The C suite is increasingly embracing data-driven decision-making. Now they just need to get everyone else to adopt it.
Slowly but surely, the corner office is giving data the attention it deserves.
With generative AI elbowing its way into C-suite conversations, and data literacy for leaders gaining traction, the need for data-driven decision-making is getting full-on recognition from CEOs. It’s now increasingly understood that data is everyone’s responsibility—including those at the top levels of the organization.
However, there’s little guidance on how to embed data-driven decisioning into all levels and areas of the business. While data-driven decision-making is receiving increased coverage in everything from leadership playbooks to analyst reports, encouraging this practice takes top-down change.
What businesses need to do is operationalize data-driven decision making. This means valuing insight over instinct, using the customer experience as a starting point, and then considering the possibilities for the company’s own internal business processes.
What keeps CEOs awake at night? Data.
To find evidence of the shift toward data-driven decisioning, we need look no further than, well, data. Our analysis of recent Economist Impact research revealed that 37% of senior executives identified data-driven ways of working as business-critical, and an additional 57% said it was a medium or high priority.
Anecdotal evidence also abounds. When a CEO recently took questions from the audience after an industry presentation earlier this year, he had a one-word answer for the query about what keeps him up night: data.

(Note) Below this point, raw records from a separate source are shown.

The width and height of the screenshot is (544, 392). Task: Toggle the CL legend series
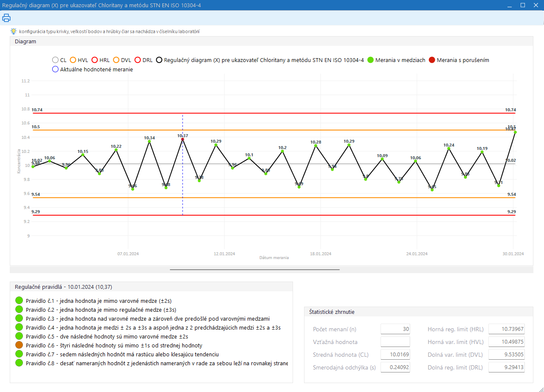[55, 60]
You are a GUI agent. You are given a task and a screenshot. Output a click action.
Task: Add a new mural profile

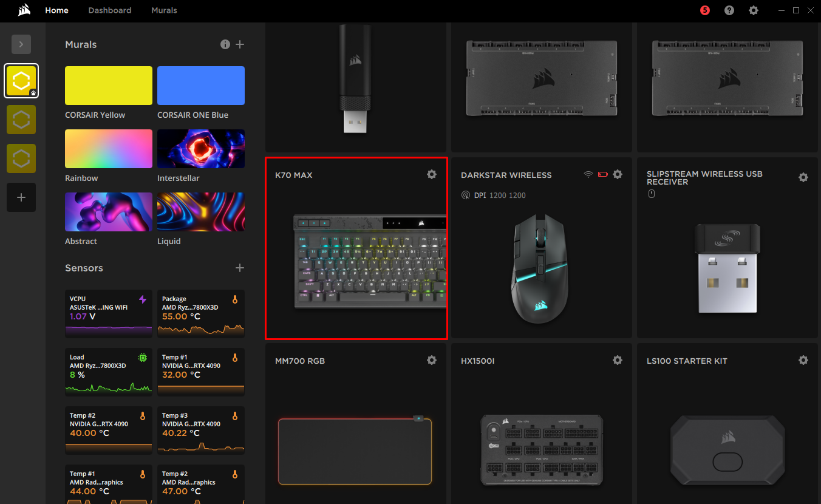click(x=21, y=197)
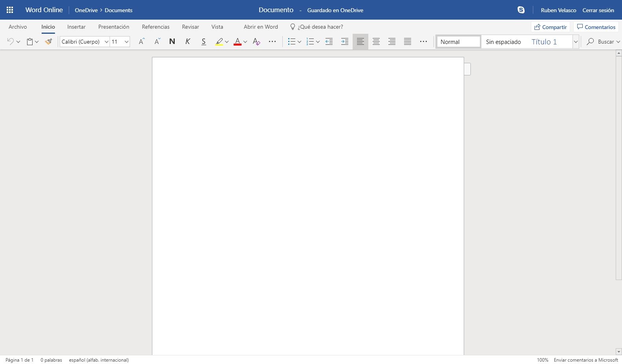Click the Format Painter brush icon
Image resolution: width=622 pixels, height=364 pixels.
click(48, 42)
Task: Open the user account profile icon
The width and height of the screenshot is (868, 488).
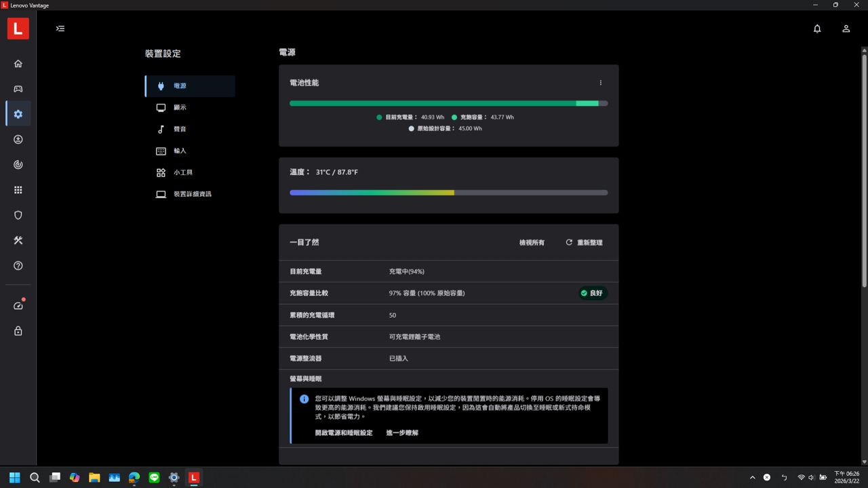Action: 846,29
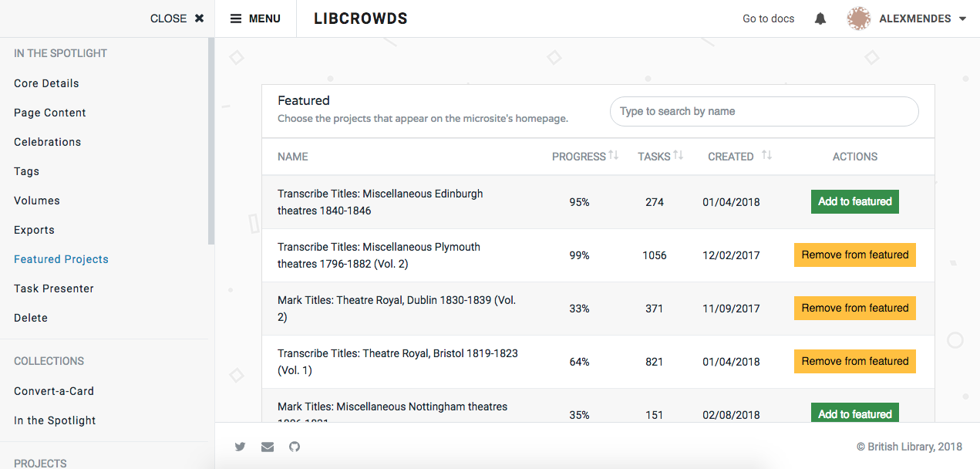Image resolution: width=980 pixels, height=469 pixels.
Task: Sort projects using the TASKS column arrows
Action: [677, 156]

We hear more chief data officers (CDO) say the chief executives they report to are moving away from relegating data decisions solely to CDOs and chief information officers (CIO), and instead are becoming more involved in making decisions on technology and regulatory issues.
The new generation of data-savvy CEOs is helping to fuel the trend. In 2022, incoming CEOs were significantly younger than those departing, with nearly 30% of the new cohort under 50. Compare that with 2021, when only 12% of newly appointed CEOs were under 50.

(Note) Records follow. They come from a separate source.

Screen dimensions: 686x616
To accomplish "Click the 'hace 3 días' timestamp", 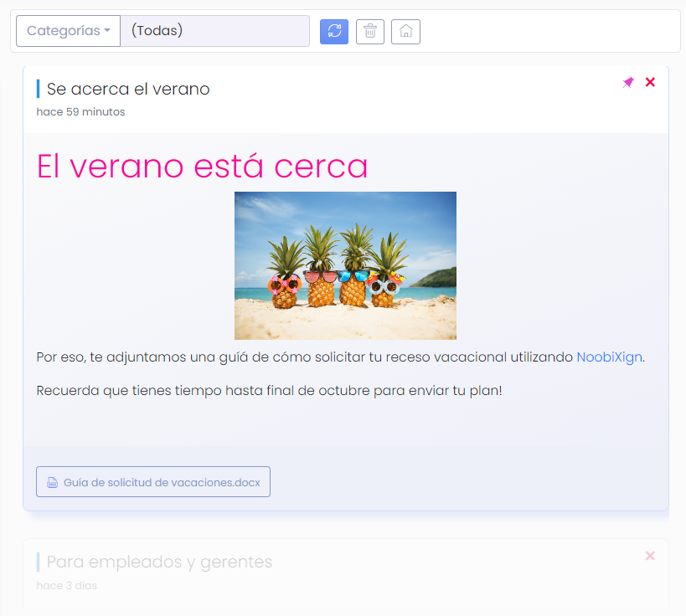I will (x=67, y=586).
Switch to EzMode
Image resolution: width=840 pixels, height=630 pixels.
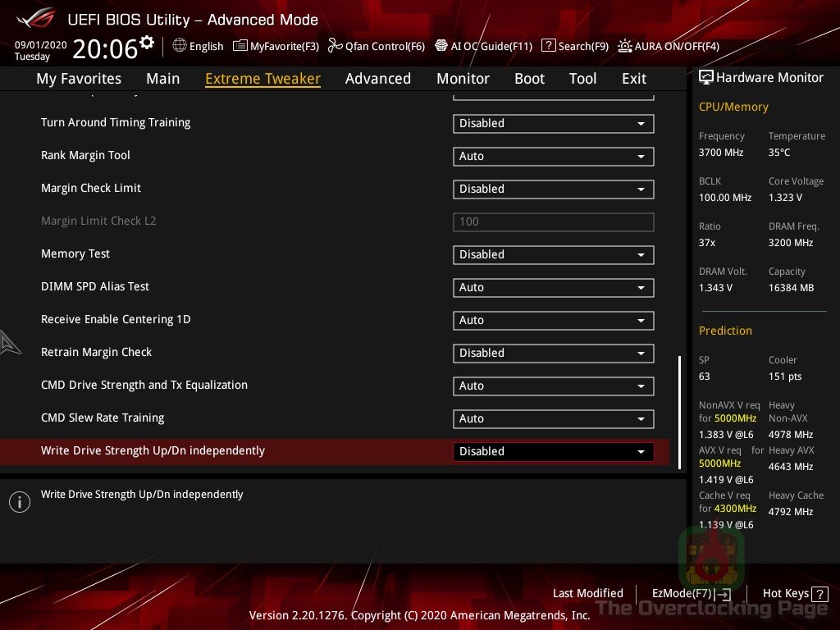[x=689, y=593]
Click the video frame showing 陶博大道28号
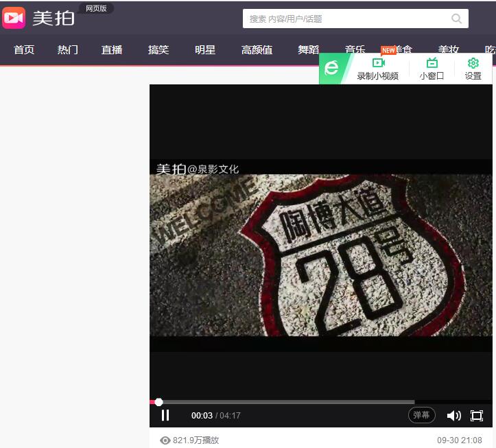 320,254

More comfortable with data than their predecessors in both their personal and work lives, these executives are likely to be more adept at balancing concerns about data, from compliance and data quality, to risk and fraud, with a growing ability to marshal their organizations’ vast reserves into intelligent decisioning and a stronger business.
Getting to data-driven decisioning
Here are three actions CEOs can take to launch their organization’s transition to data-driven decision-making.

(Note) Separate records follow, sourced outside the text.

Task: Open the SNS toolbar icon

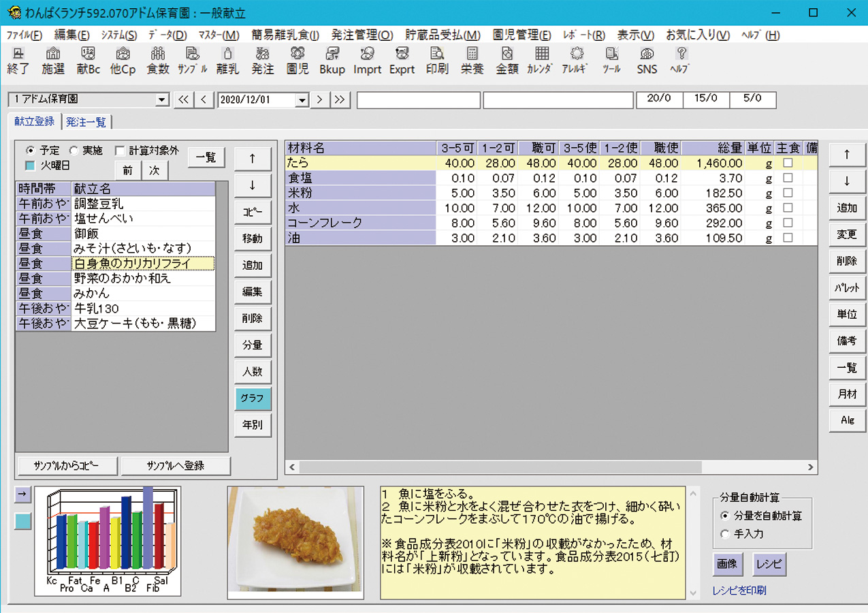Action: pyautogui.click(x=647, y=60)

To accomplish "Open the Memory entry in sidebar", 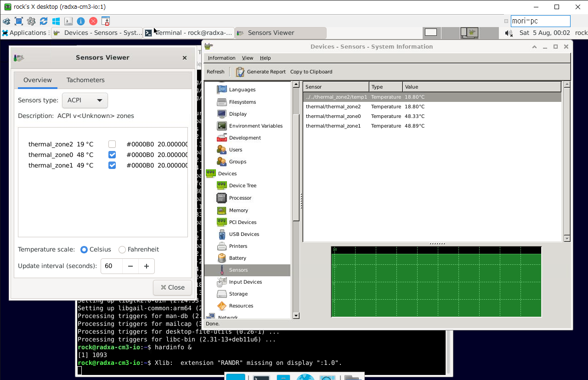I will (x=238, y=210).
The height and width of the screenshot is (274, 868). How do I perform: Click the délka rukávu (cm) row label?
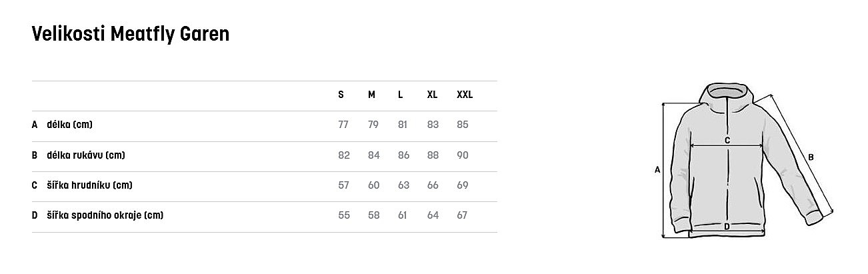tap(86, 155)
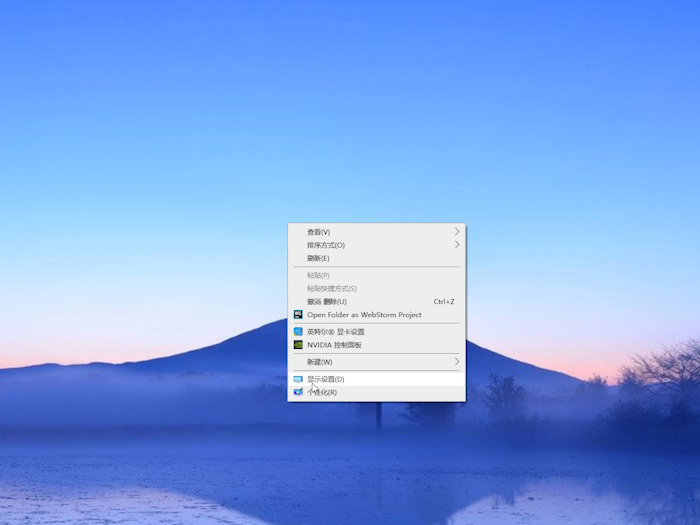The width and height of the screenshot is (700, 525).
Task: Click the personalization icon beside 个性化(R)
Action: click(x=297, y=393)
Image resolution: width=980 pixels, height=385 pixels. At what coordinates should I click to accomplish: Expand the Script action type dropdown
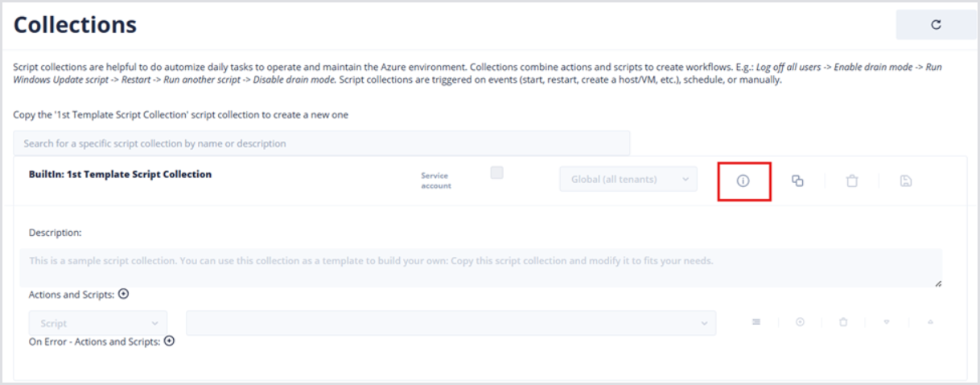[98, 323]
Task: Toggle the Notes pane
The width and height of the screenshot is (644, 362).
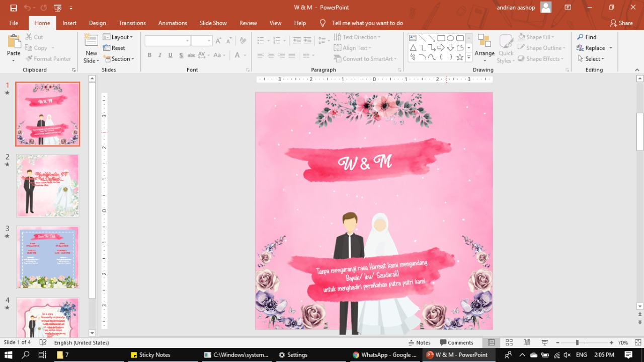Action: click(420, 342)
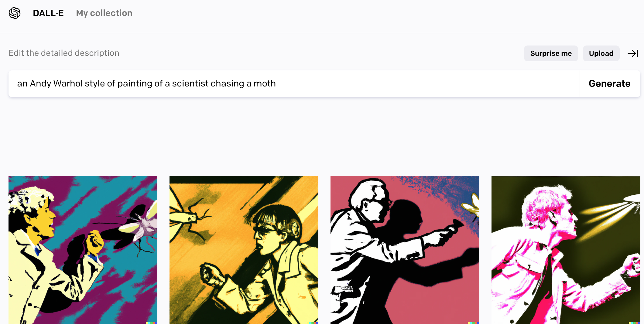Click the 'Edit the detailed description' label

(64, 53)
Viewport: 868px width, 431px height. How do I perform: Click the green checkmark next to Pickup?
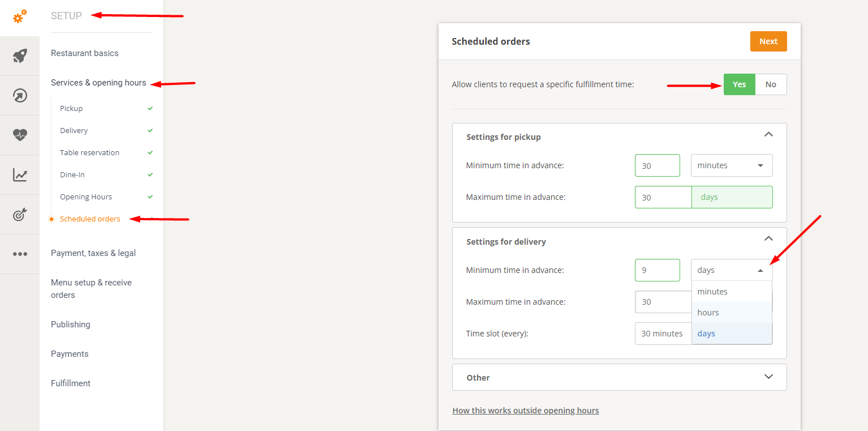click(x=149, y=108)
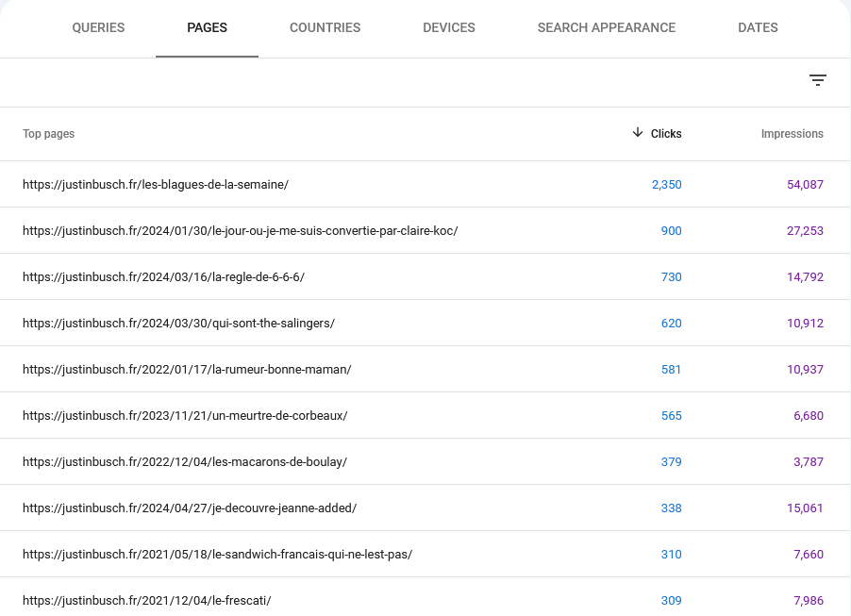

- Create a decision-making culture based on insight rather than instinct. Establishing a data-driven culture requires companies to jettison the time-honored value of gut instinct. It’s a hard tradition to part with: Many execs have traditionally embraced the notion of business as an art and savor the thrill of the “eureka” moment. But today’s business decisions move too fast and have too much at stake to bypass what data tells us.
Still, not everyone is comfortable with data. Although 83% of CEOs want a data-driven organization, only 33% of executives are comfortable questioning business KPIs and metrics, according to IDC. In our own research, we found that among chief financial officers (CFO) tasked with driving growth at high-achieving firms, only 38% use real-time analytics and AI in their decision-making.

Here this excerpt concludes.